──────── UNTERSUCHTER TEXT

Lloyd Cole ist ein englischer Sänger und Songschreiber, bekannt für seine Rolle als Leadsänger von Lloyd Cole and the Commotions von 1984 bis 1989 und für seine anschließenden Soloarbeiten. Hans-Joachim Roedelius ist eine legendäre Figur des Krautrock und der avantgardistischen elektronischen Musik. Er war Gründungsmitglied der bahnbrechenden Bands Cluster und Harmonia.

Wie merkwürdig, dass diese Zusammenarbeit erst so spät zustande kam und wie wunderbar, dass sie überhaupt zustande kam. Cole und Roedelius trafen sich nicht im Studio, sondern wählten eine zeitgemäße Form des Materialaustauschs, indem sie Dateien über den Äther schickten, die der andere ergänzen sollte.

Wie kam es zu ihrer Zusammenarbeit? Lloyd Cole veröffentlichte 2001 „Plastic Wood“, ein instrumentales, elektronisches Album, das für seine Verhältnisse sehr ungewöhnlich ist. Beim Hören von „Plastic Wood“ wird deutlich, dass das Cluster-Album „Sowieso“ (1976) zu Coles absoluten Lieblingsstücken gehört. Ein Freund von Cole, der auch Roedelius kannte, schickte diesem eine Kopie des Albums des Engländers. Roedelius gefiel es so gut, dass er sich sofort daran machte, die gesamte LP neu zu mischen, oder besser gesagt, er fügte den vorhandenen Stücken Overdubs hinzu – ohne zu fragen und ohne gefragt worden zu sein! Als Cole die Ergebnisse erhielt, war er nicht nur geschmeichelt, sondern auch sehr beeindruckt von den Roedelius-Remixen. „Plastic Wood“ war bereits veröffentlicht worden und Cole war der Meinung, dass das Projekt seinen Lauf genommen hatte, so dass die Roedelius-Remixe in den Archiven verschwanden. Dennoch reizte die Idee einer Zusammenarbeit die beiden, und sie schrieben sich von Zeit zu Zeit. Gut zehn Jahre später trafen sich die beiden schließlich persönlich, als Lloyd Cole auf Tournee in Wien weilte. Nun konnte es richtig losgehen.

────────────────
──────── EINTRÄGE IM ÜBERBLICK

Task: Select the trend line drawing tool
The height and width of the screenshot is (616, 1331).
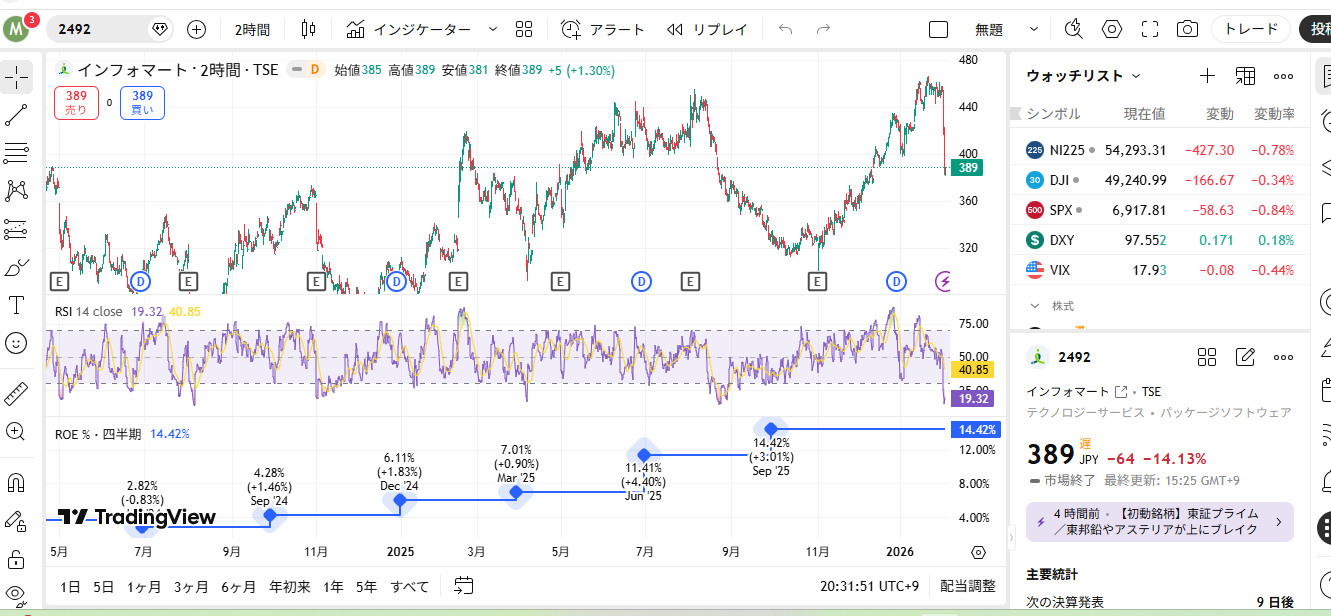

────────────────
──────── EINTRÄGE IM ÜBERBLICK

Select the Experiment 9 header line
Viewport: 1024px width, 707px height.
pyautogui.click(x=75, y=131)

────────────────

FRAGEN ▸
- A) Schreiben Sie aus dem Text über Lloyd Cole und Roedelius den Abschnitt von „Wie merkwürdig, dass“ bis „andere ergänzen sollte.“ wortgetreu ab.
- B) Beantworten Sie mithilfe des Textes über Lloyd Cole und Roedelius die folgenden Fragen:
(i) Welche Bands hat Roedelius mitgegründet?
(ii) In welchem Jahr erschien Coles Album „Plastic Wood“?
(iii) In welcher Stadt begegneten sich die beiden zum ersten Mal persönlich?
- C) Setzen Sie den Text über Lloyd Cole und Roedelius im Anschluss an seinen letzten Satz fort.

ANTWORTEN NACH AUFGABEN ▸
- A)
Wie merkwürdig, dass diese Zusammenarbeit erst so spät zustande kam und wie wunderbar, dass sie überhaupt zustande kam. Cole und Roedelius trafen sich nicht im Studio, sondern wählten eine zeitgemäße Form des Materialaustauschs, indem sie Dateien über den Äther schickten, die der andere ergänzen sollte.

- B)
(i) Cluster und Harmonia.
(ii) 2001.
(iii) In Wien.

- C)
Die ersten Ergebnisse ihrer Bemühungen, die 2013 veröffentlicht wurden, tragen den bescheidenen Titel „Selected Studies Vol. 1“. Studien sind streng genommen unvollständige Erkundungen der kompositorischen und klanglichen Möglichkeiten. Und doch offenbart dieses Album eine ausgereifte, sorgfältig komponierte Musik, als ob Cole und Roedelius schon seit Jahren zusammenarbeiten würden. Beide Künstler konzentrieren sich auf elektronische Klänge in einer Auswahl prägnanter, direkter Stücke, die frei von musikalischer Geschwätzigkeit sind. Cole singt weder, noch spielt er Gitarre, und Roedelius rührt selten die Tasten seines Flügels an. Stattdessen haben die beiden Musiker eine subtile Klanglandschaft entwickelt, die nur bei einem Stück, „Wandelbar“, in Richtung reines Geräusch abdriftet. Alle anderen „Studien“ des Albums bewegen sich in einem weiten Spektrum von harmonischen Wundern und rhythmischen Trittsteinen.

So paradox es auch klingen mag, „Selected Studies Vol. 1“ erinnert an die Musik von Claude Debussy, wenn ihm 120 Jahre früher elektronische Instrumente zur Verfügung gestanden hätten. Hochimpressionistische Bilder flimmern um den Hörer herum, luftig, transparent, zeitversunken, jedes ein eigenes Fenster zu einer hellen, aber geheimnisvollen Welt. Weit entfernt von Kitsch, Ambient- und Wohlfühlmusik, verlangt „Selected Studies Vol. 1“ ein aufmerksames Zuhören, um den ernsthaften künstlerischen Ausdruck dieser beiden Musiker/Komponisten voll zu würdigen. Dadurch erschließt sich die Schönheit und Tiefe des Albums.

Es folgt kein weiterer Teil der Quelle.